Future studies would benefit from prospective multicenter collaboration to enhance patient sample size and generalizability of findings. With the aforementioned limitations in mind, our study supports phase I/II monitoring in PTE patients followed by resection of an epileptic focus if possible. Our data are most compelling for resection of epileptogenic temporal lobe foci. While our data show that resection of a cortical focus resulted in excellent outcomes, the limited number of subjects in this subgroup make generalization more difficult. Furthermore, future studies investigating the differences between responders and nonresponders of neuromodulatory therapies in PTE patients would help better guide management in this difficult-to-treat patient population. The difficulty of treating this patient population is may be due to the presence of multiple foci, the history of a traumatic etiology, or a combination of both. Future studies could help disambiguate these possibilities.

CONCLUSION

Here, we detail our institutional experience with surgical treatment of PTE patients. We demonstrate that seizure freedom (Engel I) in PTE patients treated with TL was similar to reported descriptions of seizure freedom in non-PTE patients. In our small sample, patients treated with surgical resection of a cortical focus also had high rates of seizure freedom. Patients who were not candidates for resection demonstrated variable response rates to VNS or RNS system implantation. This study supports surgical treatment of patients with medically refractory PTE, especially in patients who are candidates for treatment by resection. Neuromodulatory interventions may play a role in the management of PTE patients with multifocal disease, but further study is necessary to assess the effectiveness of these approaches.

Disclosures

The authors have no personal, financial, or institutional interest in any of the drugs, materials, or devices described in this article.

Acknowledgment

We thank the members of the Neurosurgery Clinical Research Division (NCRD) for their assistance with IRB approval and data collection.

COMMENT

The authors present their experience with patients sustaining post-traumatic epilepsy (PTE) submitted to resective or neuromodulatory surgery. PTE occurs in in 10%-25% of patients with moderate to severe injuries and has different subtypes.
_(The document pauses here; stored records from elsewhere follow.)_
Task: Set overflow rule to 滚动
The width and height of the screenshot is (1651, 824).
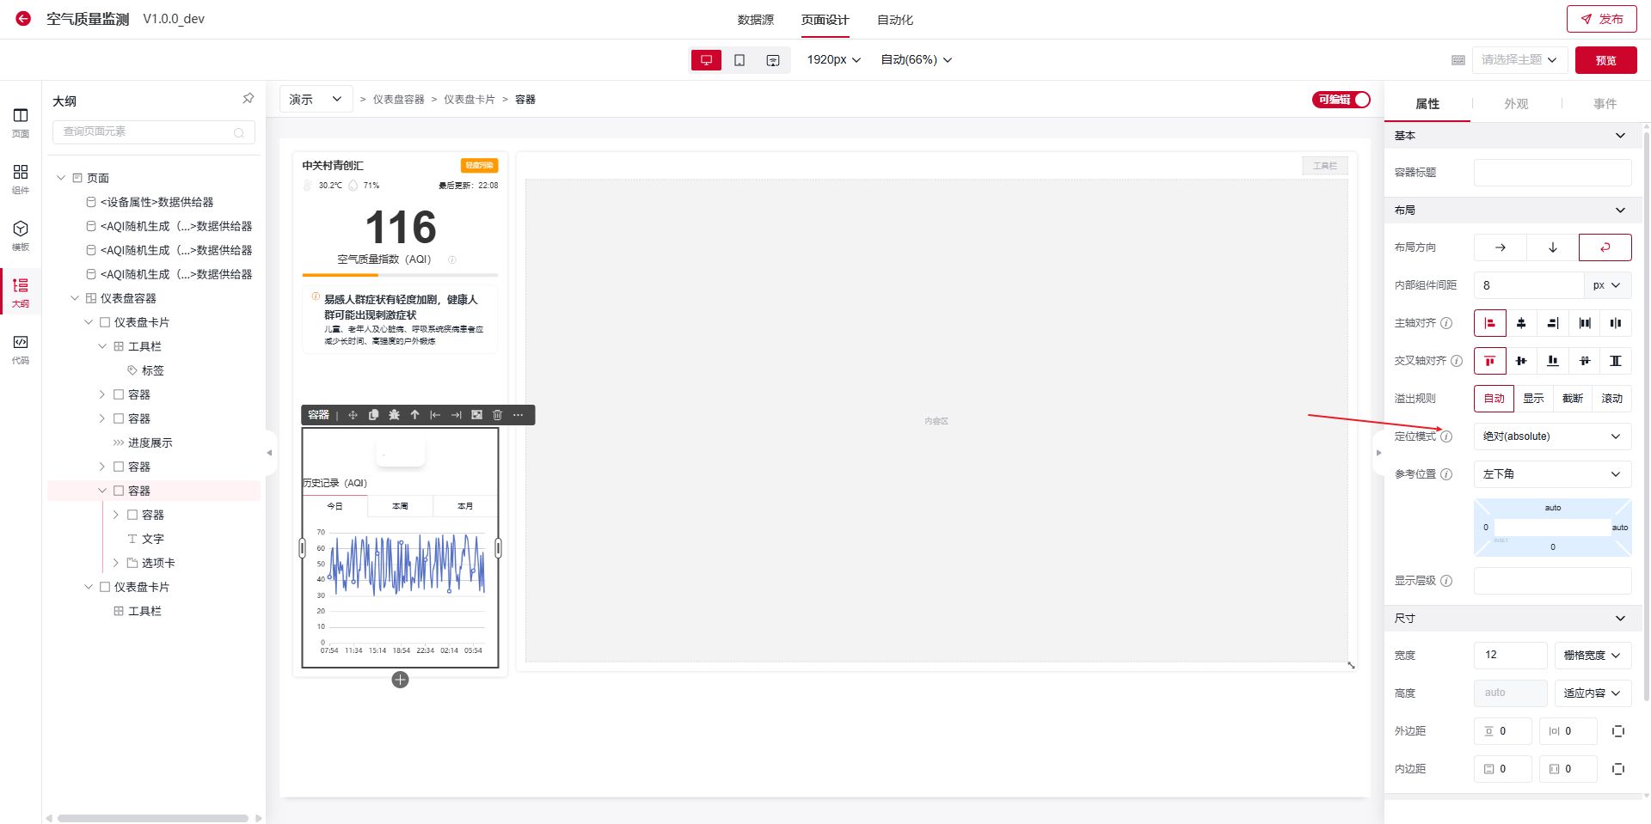Action: pos(1611,399)
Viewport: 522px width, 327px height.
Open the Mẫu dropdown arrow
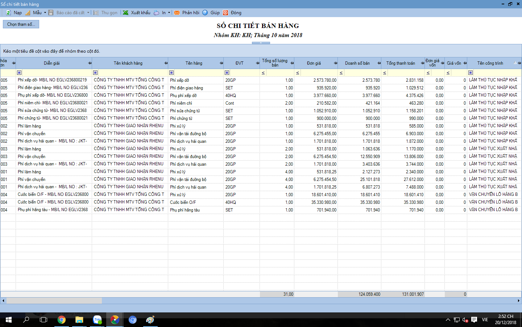[x=45, y=13]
Most are related to mesial temporal esclerosis (MTE)1,2 which is corroborated by a recent prospective cohort that patients who evolve with PTE presents at the acute phase with hemorrhage in temporal lobe.3 Although there some data regarding surgical treatment of PTE, the authors present their experience and their different surgical options to manage PTE. As previously found, there was similar benefits of performing temporal lobectomy in those who had MTE, compared to non-traumatic MTE patients.

The vagal nerve stimulator was implanted in just 7 patients, but for PTE, data in literature is even more scarce.4,5 In this study, the seizure control was not good in patients with VNS but considering the small sample, no conclusions should be made.

Moreover, although the data showed that ressective surgery is an interesting option for refractory traumatic epilepsy, no definitive conclusion should be made due to the weakness of the present design.